Tupelo no le dejó terminar. Consultando su reloj, les gritó a los pasajeros:

—¡Faltan diez minutos para las nueve de la mañana del día 17 de mayo!

Aquellas palabras acallaron por un momento el creciente clamor. Los pasajeros intercambiaron miradas desconcertadas.

—¡Miren sus periódicos! —gritó Tupelo—. ¡Sus periódicos!

Los pasajeros empezaron a cuchichear. A medida que consultaban las fechas de sus periódicos, las voces subían de tono. Tupelo cogió a Gallagher del brazo y le arrastró hacia la parte trasera del vagón.

—¿Qué hora es? —le preguntó.

—Las 8,21 —dijo Gallagher, consultando su reloj.

—Abra la puerta —dijo Tupelo—. Déjeme salir. ¿Dónde está el teléfono?

Gallagher siguió las instrucciones de Tupelo.
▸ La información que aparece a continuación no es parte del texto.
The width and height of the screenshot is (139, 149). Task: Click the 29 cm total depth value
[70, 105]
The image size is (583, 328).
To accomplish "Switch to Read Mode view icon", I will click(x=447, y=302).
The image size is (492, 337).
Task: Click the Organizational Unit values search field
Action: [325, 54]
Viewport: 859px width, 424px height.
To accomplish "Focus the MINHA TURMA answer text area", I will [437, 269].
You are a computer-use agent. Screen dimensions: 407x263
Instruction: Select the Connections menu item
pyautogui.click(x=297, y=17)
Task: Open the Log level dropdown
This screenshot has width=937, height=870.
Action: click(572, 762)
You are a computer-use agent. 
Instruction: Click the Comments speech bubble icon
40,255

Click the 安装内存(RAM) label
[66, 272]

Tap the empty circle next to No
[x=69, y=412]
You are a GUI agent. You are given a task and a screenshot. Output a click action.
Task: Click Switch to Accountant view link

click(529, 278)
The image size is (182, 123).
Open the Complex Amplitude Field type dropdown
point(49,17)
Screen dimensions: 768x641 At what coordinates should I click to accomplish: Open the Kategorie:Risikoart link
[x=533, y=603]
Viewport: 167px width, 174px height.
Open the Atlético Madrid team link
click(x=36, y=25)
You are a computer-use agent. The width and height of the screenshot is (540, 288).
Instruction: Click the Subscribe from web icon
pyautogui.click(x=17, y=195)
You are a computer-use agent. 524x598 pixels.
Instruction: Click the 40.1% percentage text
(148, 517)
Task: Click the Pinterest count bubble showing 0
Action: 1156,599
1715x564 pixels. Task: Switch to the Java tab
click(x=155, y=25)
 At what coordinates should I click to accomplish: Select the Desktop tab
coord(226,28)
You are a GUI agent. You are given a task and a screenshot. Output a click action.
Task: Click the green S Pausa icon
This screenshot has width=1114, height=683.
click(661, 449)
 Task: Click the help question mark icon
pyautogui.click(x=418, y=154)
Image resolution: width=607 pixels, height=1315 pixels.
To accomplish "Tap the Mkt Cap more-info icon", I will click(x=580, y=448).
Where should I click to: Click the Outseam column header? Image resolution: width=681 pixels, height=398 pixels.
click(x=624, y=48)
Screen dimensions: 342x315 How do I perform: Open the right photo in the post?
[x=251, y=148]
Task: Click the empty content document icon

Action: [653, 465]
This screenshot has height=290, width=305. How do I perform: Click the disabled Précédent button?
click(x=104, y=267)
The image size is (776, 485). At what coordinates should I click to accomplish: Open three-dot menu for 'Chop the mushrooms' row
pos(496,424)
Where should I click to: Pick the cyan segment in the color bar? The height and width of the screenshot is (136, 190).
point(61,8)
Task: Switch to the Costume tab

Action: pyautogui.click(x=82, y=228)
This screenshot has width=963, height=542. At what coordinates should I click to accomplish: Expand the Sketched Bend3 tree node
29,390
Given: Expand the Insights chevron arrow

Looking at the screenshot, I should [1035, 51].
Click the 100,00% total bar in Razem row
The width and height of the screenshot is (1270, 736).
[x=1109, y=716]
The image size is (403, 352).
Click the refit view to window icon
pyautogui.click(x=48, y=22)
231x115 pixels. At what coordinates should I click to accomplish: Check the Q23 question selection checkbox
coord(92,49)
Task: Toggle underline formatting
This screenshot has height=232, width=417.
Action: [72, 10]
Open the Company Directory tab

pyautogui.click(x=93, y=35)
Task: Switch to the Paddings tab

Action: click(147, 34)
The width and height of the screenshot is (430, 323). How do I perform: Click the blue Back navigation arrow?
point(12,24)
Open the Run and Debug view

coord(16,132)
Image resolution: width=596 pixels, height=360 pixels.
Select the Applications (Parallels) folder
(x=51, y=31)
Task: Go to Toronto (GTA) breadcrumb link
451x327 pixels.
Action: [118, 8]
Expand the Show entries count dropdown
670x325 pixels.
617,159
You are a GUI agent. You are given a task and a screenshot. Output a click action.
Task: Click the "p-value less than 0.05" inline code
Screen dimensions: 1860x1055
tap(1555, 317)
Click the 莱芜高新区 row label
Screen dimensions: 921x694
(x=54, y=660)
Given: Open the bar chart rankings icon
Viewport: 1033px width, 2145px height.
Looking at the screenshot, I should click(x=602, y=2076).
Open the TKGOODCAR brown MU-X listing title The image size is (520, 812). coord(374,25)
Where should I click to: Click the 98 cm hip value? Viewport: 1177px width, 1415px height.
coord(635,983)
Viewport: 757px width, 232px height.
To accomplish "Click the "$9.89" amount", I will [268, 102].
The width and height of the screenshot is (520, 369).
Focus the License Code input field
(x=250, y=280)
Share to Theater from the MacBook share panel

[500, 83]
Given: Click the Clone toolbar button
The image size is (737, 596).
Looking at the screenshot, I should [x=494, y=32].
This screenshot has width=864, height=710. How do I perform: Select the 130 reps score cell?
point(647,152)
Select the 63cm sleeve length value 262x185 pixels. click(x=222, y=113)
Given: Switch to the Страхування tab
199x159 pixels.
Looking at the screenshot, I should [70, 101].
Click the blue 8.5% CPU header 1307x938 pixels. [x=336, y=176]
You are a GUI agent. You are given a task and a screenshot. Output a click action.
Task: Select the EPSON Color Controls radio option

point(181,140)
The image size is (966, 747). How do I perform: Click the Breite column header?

Señaló un hueco en la pared del túnel, a un centenar de metros de distancia. Tupelo se apeó del vagón y echó a correr por el estrecho pasillo que discurría entre los vagones y la pared del túnel.

—¡Póngame con la Central de Tráfico! —le gritó al telefonista. Esperó unos segundos y vio que un tren se había parado ante la señal roja detrás del que él acababa de abandonar. Cuando la Central de Tráfico contestó, Tupelo gritó—: ¡Póngame con Whyte! ¡Es muy urgente!

Al otro extremo del hilo una voz de hombre dijo:

—Mr. Whyte está ocupado. Dígame lo que sea.

—El Número 86 ha vuelto —dijo Tupelo—. Ahora se encuentra entre la Estación Central y Harvard. Ignoro cuando efectuó el salto. Yo lo tomé en Charles Street, hace diez minutos, y no me he dado cuenta hasta hace un minuto.

Al otro extremo del hilo, el hombre que atendía la llamada tragó saliva audiblemente.

—¿Y los pasajeros? —tartamudeó.

—Están perfectamente… los que quedan en el tren. Algunos deben de haberse apeado en Kendall y en la Estación Central.

—¿Dónde han estado?

Tupelo dejó caer el receptor de su oído y lo contempló fijamente, con la boca abierta. Luego lo colgó y echó a correr hacia la puerta abierta del vagón.

Eventualmente, el orden quedó restablecido y al cabo de media hora el tren llegó a Harvard. En la estación, la policía tomó a los pasajeros bajo su custodia. Whyte había llegado a Harvard antes que el tren. Tupelo le encontró en el andén.

Whyte hizo un gesto en dirección a los pasajeros.

—¿Están realmente bien? —inquirió.

—Perfectamente —respondió Tupelo—. No saben dónde han estado.

—¿Alguna señal del Profesor Turnbull? —preguntó el director general.

—No le he visto. Probablemente se apeó en Kendall, como de costumbre.

—¡Lástima! —dijo Whyte—. Me gustaría verle.

—También a mí —declaró Tupelo—. A propósito, ahora es el momento de cerrar la lanzadera de Boylston.

—Demasiado tarde —dijo Whyte—. El tren 143 desapareció hace veinticinco minutos, entre Egleston y Dorchester.

Tupelo no dijo nada.

—Tenemos que encontrar a Turnbull —continuó Whyte.

Tupelo miró al director general y sonrió débilmente.

—¿Cree usted de veras que Turnbull se apeó de este tren en Kendall? —preguntó.

—¡Desde luego! —respondió Whyte—. ¿En qué otra parte, si no?